今回のパンデミックは、今後の世界情勢に大きな影響を残し、歴史的転換の要因になるだろうと、言われます。
その前例として、よく第一次世界大戦(1914~18)のスペイン風邪が引き出されます。この戦争の死者数は、戦闘員と民間合わせて1600万人に上りましたが、1918年にスペインで発生したインフルエンザ(スペイン風邪)で、1700万、あるいは5000万人が死んだとされます。
もはや戦争どころではなくなり、敗戦国となったドイツの首脳の一人は、「我々はアメリカに敗北したのではない。インフルエンザに敗北したのだ」と述べています。
翌1919年、パリ・ベルサイユで講和会議が開かれました。多大な被害を受けた戦勝国フランスのクレマンソー首相は、ドイツに莫大な賠償金を課すことを提案しましたが、アメリカ大統領ウィルソンは反対しました。ところが会議期間中、ウィルソンがスペイン風邪に感染して寝込んでしまい、結局、フランスの要求が通ったのです。その払いきれない賠償金が、戦争とパンデミックで荒廃したドイツ社会と国民に重くのしかかり、それによって生じた社会不安がヒトラーの登場を促すことになりました。そして1939年、第二次大戦が勃発します。スペイン風邪がその遠因になったのです。
パンデミックをもたらすウイルスは、背後で歴史を動かす、目に見えない脇役です。今回のコロナ後の世界も大きく変化することでしょう。どう変化するか予測もなされていますが、予測外のことも起こるでしょう。

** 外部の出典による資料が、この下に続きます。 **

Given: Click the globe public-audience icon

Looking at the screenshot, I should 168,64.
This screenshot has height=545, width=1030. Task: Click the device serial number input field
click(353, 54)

しかし、何が起ころうと、その変化の波に翻弄されてはなりません。落ち着いて主に信頼しましょう。すでに、感染拡大で、多くの人々が恐れや自己中心で行動し、混乱を増幅させたのを、私たちは見ています。これから先、私たちの信仰の真価が問われる事態が到来するのだ、と心を引きしめましょう。自分が本当は何に信頼していたのかが、明るみに出されることになります。
主の十字架と復活によって、すでに神の国の勝利は確定しています。歴史を動かす真の主役は聖霊です。聖霊はウイルスさえも神の国の拡大のために利用されます。私たちは勝利者として、その計画に参加していることを忘れてはなりません。